[Dataset excerpts start]
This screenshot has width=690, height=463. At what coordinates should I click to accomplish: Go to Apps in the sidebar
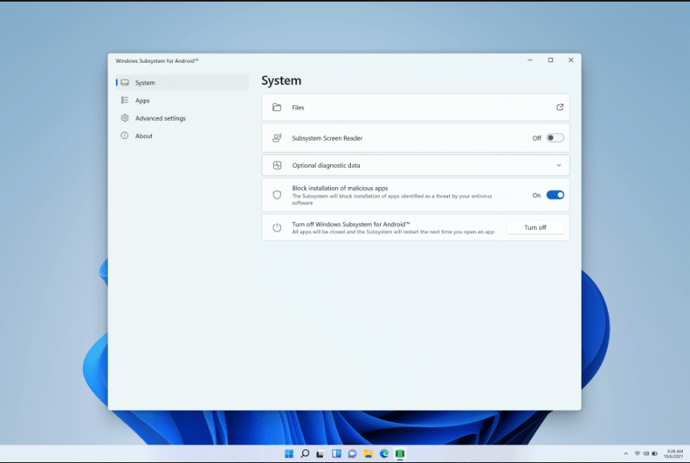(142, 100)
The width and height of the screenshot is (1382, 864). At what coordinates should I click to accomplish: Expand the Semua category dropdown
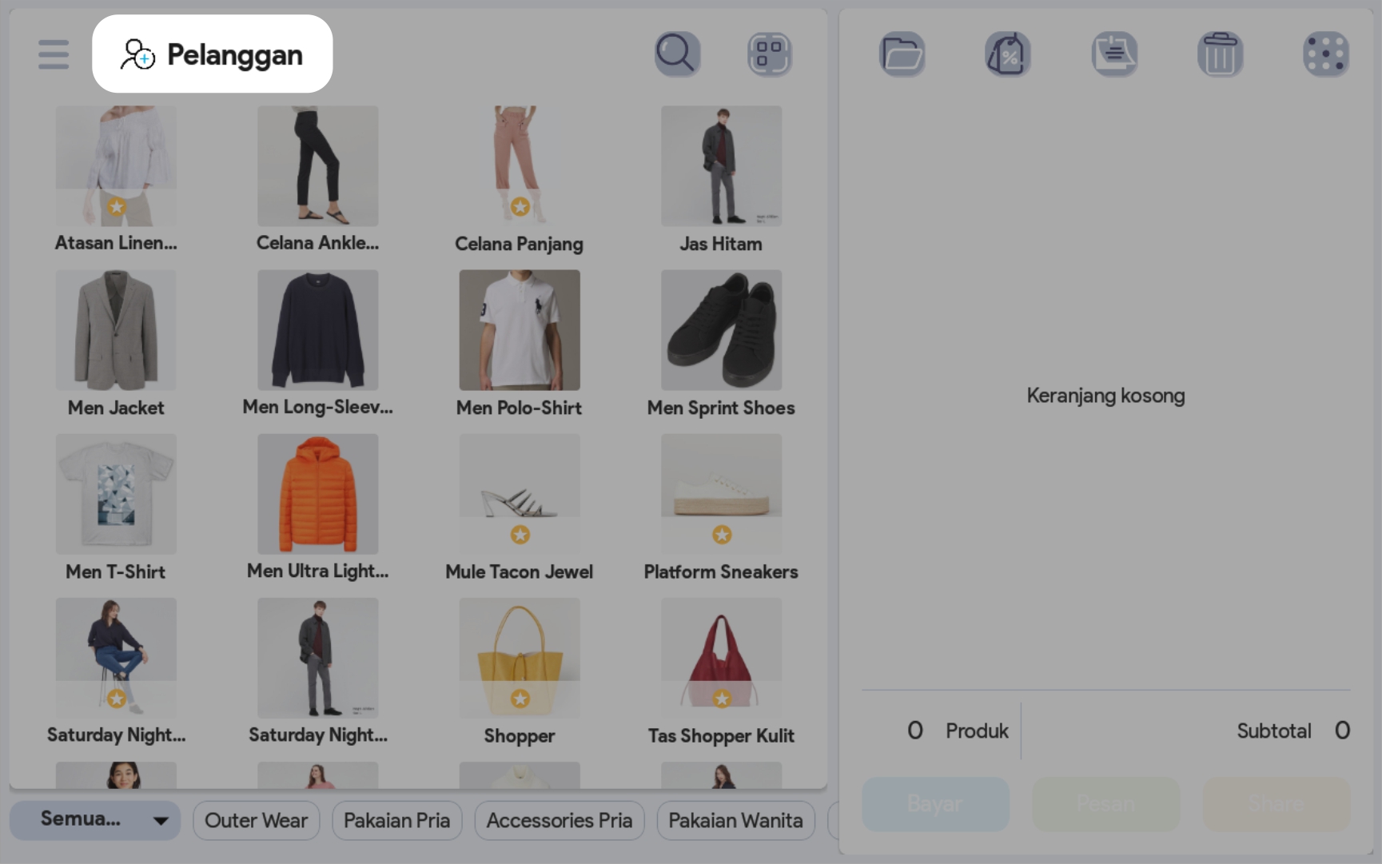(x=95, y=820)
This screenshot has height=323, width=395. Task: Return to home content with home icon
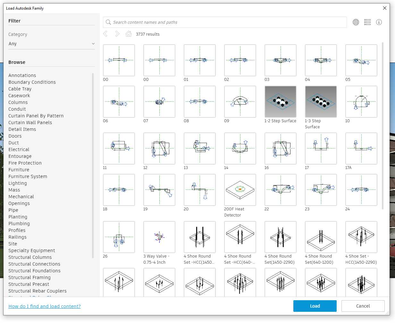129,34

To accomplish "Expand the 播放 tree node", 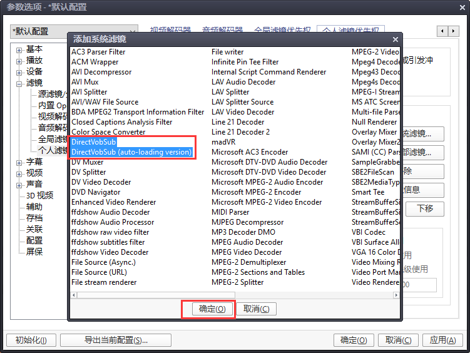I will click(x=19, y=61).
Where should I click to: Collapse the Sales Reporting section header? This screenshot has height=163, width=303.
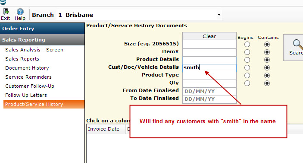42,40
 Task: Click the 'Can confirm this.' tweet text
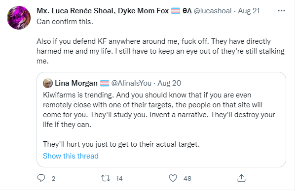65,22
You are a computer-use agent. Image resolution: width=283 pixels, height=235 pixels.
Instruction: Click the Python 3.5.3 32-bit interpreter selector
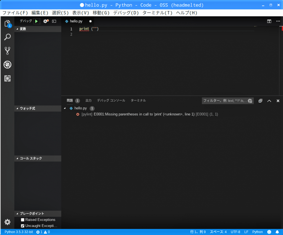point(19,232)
[Dataset excerpts end]
[Dataset excerpts start]
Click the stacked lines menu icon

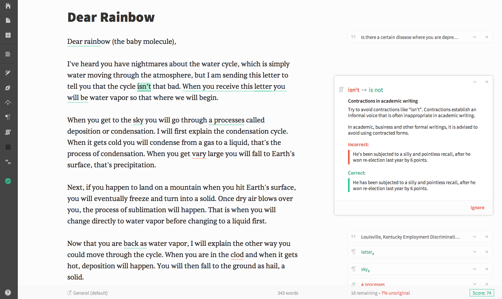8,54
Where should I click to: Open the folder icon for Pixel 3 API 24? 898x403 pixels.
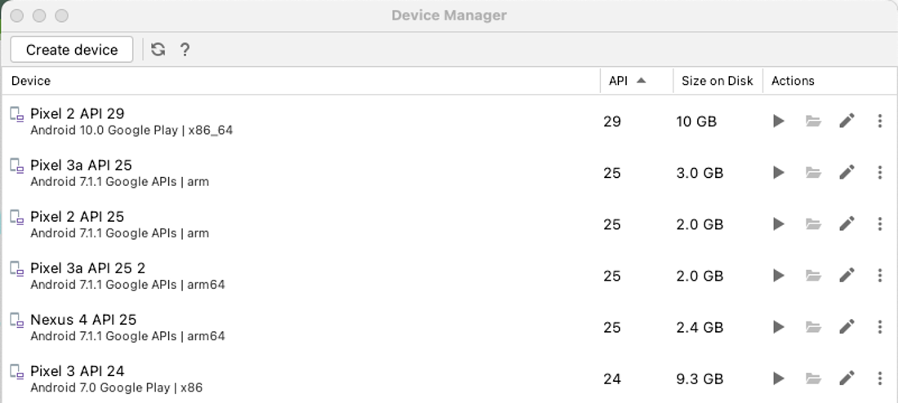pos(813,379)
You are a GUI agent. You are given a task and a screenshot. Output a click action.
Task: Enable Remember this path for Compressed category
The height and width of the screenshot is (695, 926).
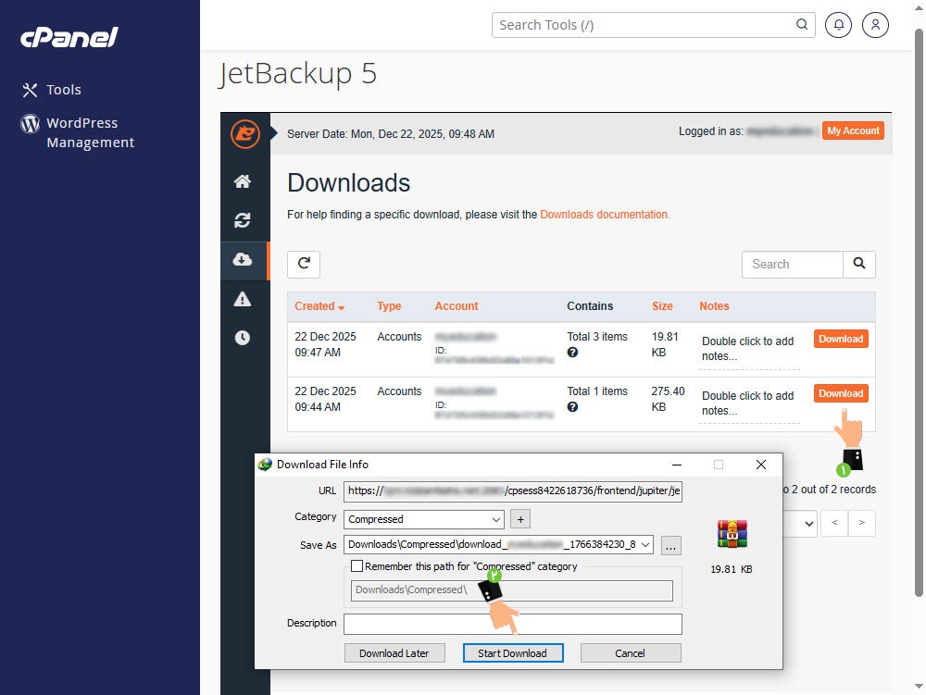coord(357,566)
[Dataset excerpts end]
**What is expected**
Recast the records from the line containing "This screenshot has width=690, height=463." through the line containing "(x=95, y=820)", both included, as a JSON list of strings with one string per line and blank lines omitted. Leave the pictures out.

**Full response**
[
  "This screenshot has width=690, height=463. At what coordinates should I click to accomplish: Go to Apps in the sidebar",
  "(142, 100)",
  "The width and height of the screenshot is (1382, 864). At what coordinates should I click to accomplish: Expand the Semua category dropdown",
  "(x=95, y=820)"
]